Beyond disgusted, I look to my teacher for a response. She was too busy rolling her “Rs” to notice the amount of inappropriateness that was happening in front of me. I suffered 16 long weeks with the dirty dipper, as if learning a second language wasn’t enough of a challenge.
My classroom pet peeves have grown throughout my undergrad years and I suspect you have encountered at least one of these types of students in your classes. Where to begin? There is the gum-smacking student. There is the student who can’t get enough of their snack-size Cheetos and never learned the art of chewing with a closed mouth.
Hopefully none of you have ever had to take a class with Rapunzel, who sits in front of you and throws her hair all over your desk while you’re taking notes.

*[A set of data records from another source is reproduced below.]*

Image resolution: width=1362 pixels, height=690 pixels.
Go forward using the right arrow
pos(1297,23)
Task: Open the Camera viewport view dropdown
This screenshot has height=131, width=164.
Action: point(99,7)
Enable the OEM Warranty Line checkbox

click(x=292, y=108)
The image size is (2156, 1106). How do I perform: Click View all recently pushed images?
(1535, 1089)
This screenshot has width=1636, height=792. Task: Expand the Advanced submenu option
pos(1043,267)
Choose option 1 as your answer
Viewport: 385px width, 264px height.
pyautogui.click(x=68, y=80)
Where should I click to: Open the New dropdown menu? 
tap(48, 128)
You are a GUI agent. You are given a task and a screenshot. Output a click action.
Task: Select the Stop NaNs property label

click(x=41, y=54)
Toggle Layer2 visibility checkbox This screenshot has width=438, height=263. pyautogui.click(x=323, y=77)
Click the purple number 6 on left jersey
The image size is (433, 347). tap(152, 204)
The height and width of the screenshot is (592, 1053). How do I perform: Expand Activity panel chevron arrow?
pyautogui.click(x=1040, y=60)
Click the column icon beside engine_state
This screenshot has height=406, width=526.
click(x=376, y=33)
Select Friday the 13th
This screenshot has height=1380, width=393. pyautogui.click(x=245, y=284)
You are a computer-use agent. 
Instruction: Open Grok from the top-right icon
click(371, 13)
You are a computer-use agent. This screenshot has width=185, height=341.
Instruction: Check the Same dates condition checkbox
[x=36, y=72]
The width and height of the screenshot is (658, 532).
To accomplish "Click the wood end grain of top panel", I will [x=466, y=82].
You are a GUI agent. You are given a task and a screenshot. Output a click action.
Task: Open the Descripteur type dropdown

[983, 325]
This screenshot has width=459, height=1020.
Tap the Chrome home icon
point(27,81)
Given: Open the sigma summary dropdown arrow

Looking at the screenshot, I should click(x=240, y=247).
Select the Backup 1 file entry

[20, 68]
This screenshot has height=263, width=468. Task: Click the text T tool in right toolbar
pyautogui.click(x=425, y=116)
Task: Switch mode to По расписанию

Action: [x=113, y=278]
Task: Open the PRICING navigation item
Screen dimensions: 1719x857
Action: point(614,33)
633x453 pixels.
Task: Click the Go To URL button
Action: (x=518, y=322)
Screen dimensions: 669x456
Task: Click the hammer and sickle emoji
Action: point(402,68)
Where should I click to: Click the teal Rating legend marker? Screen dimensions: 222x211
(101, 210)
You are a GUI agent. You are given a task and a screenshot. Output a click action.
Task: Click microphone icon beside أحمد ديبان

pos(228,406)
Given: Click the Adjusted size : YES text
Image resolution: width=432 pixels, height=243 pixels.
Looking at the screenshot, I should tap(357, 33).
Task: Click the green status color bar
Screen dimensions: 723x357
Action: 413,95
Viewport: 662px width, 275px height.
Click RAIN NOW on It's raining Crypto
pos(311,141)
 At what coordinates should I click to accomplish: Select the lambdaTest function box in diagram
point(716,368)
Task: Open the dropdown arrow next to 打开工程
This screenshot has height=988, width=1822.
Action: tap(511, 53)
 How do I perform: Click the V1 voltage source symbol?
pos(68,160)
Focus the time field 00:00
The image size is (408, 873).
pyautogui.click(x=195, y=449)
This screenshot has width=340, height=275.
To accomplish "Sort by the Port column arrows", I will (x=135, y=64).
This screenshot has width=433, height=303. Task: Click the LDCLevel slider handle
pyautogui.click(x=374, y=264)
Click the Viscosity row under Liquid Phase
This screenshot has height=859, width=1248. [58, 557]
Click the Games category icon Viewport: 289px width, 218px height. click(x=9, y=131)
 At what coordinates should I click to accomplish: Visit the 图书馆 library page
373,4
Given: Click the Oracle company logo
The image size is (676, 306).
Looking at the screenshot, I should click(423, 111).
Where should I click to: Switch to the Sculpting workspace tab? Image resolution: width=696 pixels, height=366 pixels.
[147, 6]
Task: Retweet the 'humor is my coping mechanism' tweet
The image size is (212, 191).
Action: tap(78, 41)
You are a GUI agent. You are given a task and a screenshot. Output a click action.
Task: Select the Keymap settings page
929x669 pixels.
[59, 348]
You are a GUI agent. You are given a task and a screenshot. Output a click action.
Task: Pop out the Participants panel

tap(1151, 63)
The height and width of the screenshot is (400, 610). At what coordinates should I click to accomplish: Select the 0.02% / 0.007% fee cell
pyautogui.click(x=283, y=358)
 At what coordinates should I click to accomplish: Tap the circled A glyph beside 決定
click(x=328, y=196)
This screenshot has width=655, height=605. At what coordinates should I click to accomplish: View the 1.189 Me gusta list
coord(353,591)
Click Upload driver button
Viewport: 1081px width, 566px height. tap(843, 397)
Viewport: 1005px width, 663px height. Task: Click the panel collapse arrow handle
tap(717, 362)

There is the student who answers questions so often that you’d think you were on an episode of “Jeopardy.” Or maybe you’ve endured a class period next to the heavy smoker who emulates Pigpen from Charlie Brown? And don’t even get me started on the etiquette of group work.
If many of your classes are a few hours like mine, you’ll find yourself surrounded by your classmates for a good portion of your day. Getting through the semester is hard enough without these little disruptions that could easily be prevented in class. From personal experience, I recommend these tips to help the above situations:
- Next class, offer the gum-smacker a Tic-Tac.
- When your three-hour class resumes after a break, escape Rapunzel’s locks by moving to another desk far, far away.
- As for the “Jeopardy” contestant, if you can’t beat ‘em, join ‘em. Or, create a tally sheet and see if they can beat their top score from the previous class.
- Bring a sample-size perfume to spritz on yourself to tackle the heavy smoker’s aroma.
Showing up for each class sends a message to your professor that you are a dedicated student. But try to keep your peers in mind, too, by being polite and respectful of their personal boundaries.
If you can’t make it through a class without tearing through a whole box of Kleenex, perhaps you should have stayed home. Or if you can’t help sitting through lecture without texting back every time your phone vibrates, please shut it off and give yourself, and your classmates, some peace of mind.